🤖 AI Summary
This work proposes ST-Prune, a novel approach that introduces a learning-complexity-based dynamic sample pruning mechanism into spatiotemporal forecasting. Addressing the inefficiency of conventional training paradigms that rely on redundant static datasets, ST-Prune adaptively selects high-informativeness samples by continuously evaluating the model’s learning state during training. This method breaks away from the traditional static data iteration framework, enabling significantly accelerated training across multiple real-world spatiotemporal datasets while maintaining or even improving predictive performance. The approach demonstrates strong generalizability and scalability, offering a more efficient and effective alternative for training spatiotemporal prediction models.
📝 Abstract
Spatio-temporal forecasting is fundamental to intelligent systems in transportation, climate science, and urban planning.
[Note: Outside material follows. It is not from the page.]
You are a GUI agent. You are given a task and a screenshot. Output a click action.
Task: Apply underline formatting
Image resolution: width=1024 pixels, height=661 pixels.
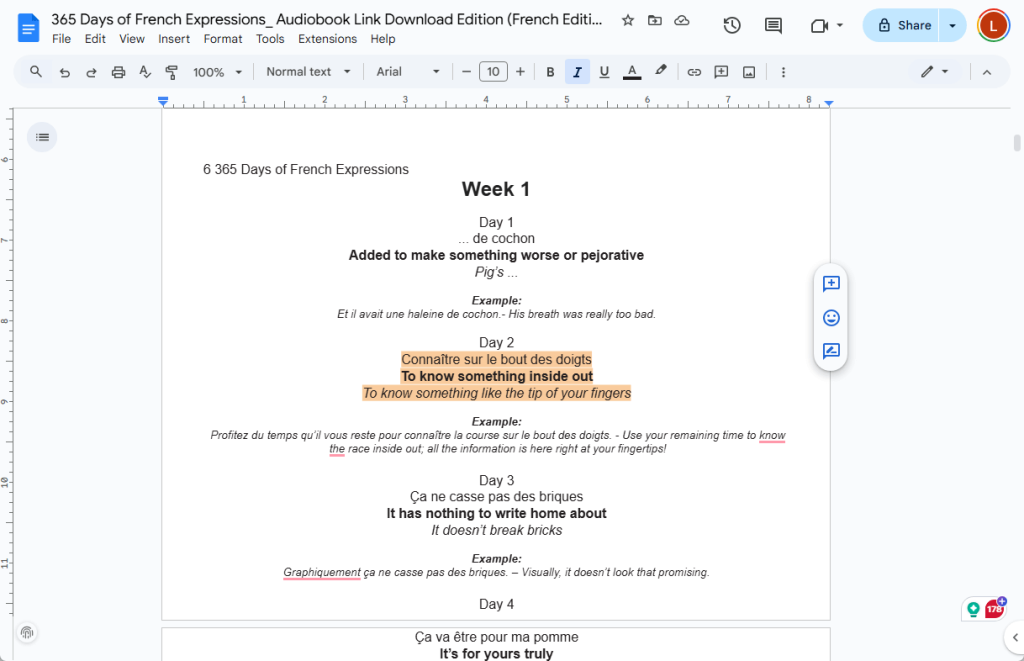[604, 71]
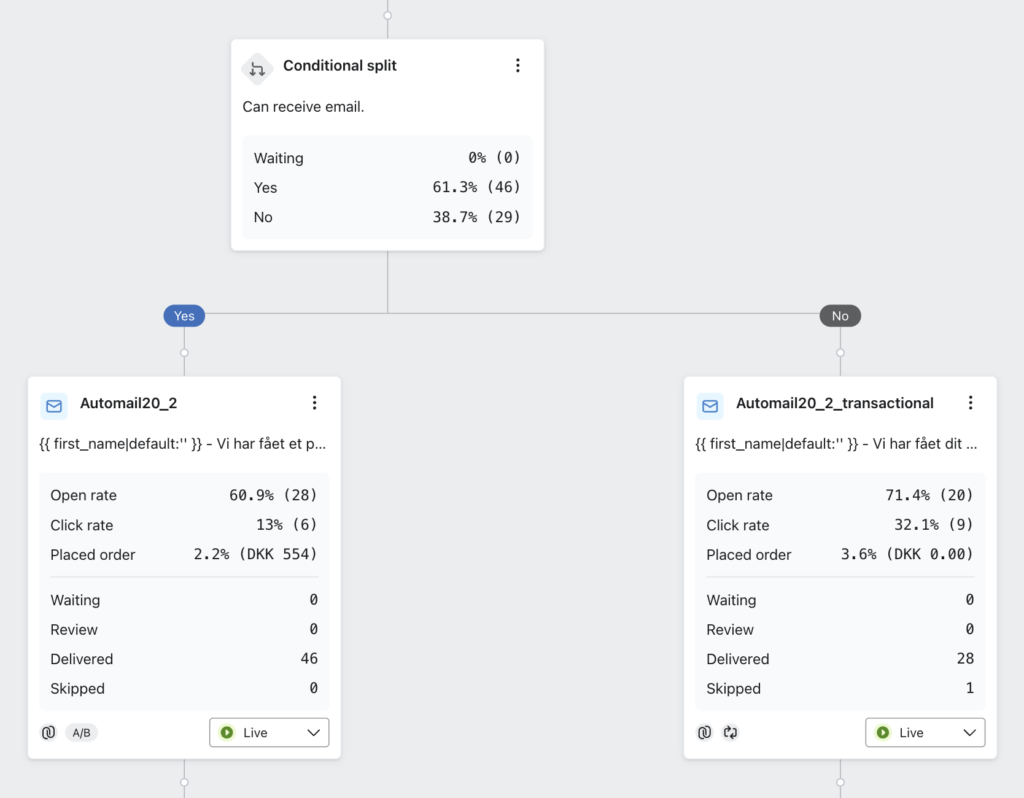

However, training deep learning models on the massive, often redundant, datasets from these domains presents a significant computational bottleneck. Existing solutions typically focus on optimizing model architectures or optimizers, while overlooking the inherent inefficiency of the training data itself. This conventional approach of iterating over the entire static dataset each epoch wastes considerable resources on easy-to-learn or repetitive samples. In this paper, we explore a novel training-efficiency techniques, namely learning from complexity with dynamic sample pruning, ST-Prune, for spatio-temporal forecasting. Through dynamic sample pruning, we aim to intelligently identify the most informative samples based on the model's real-time learning state, thereby accelerating convergence and improving training efficiency. Extensive experiments conducted on real-world spatio-temporal datasets show that ST-Prune significantly accelerates the training speed while maintaining or even improving the model performance, and it also has scalability and universality.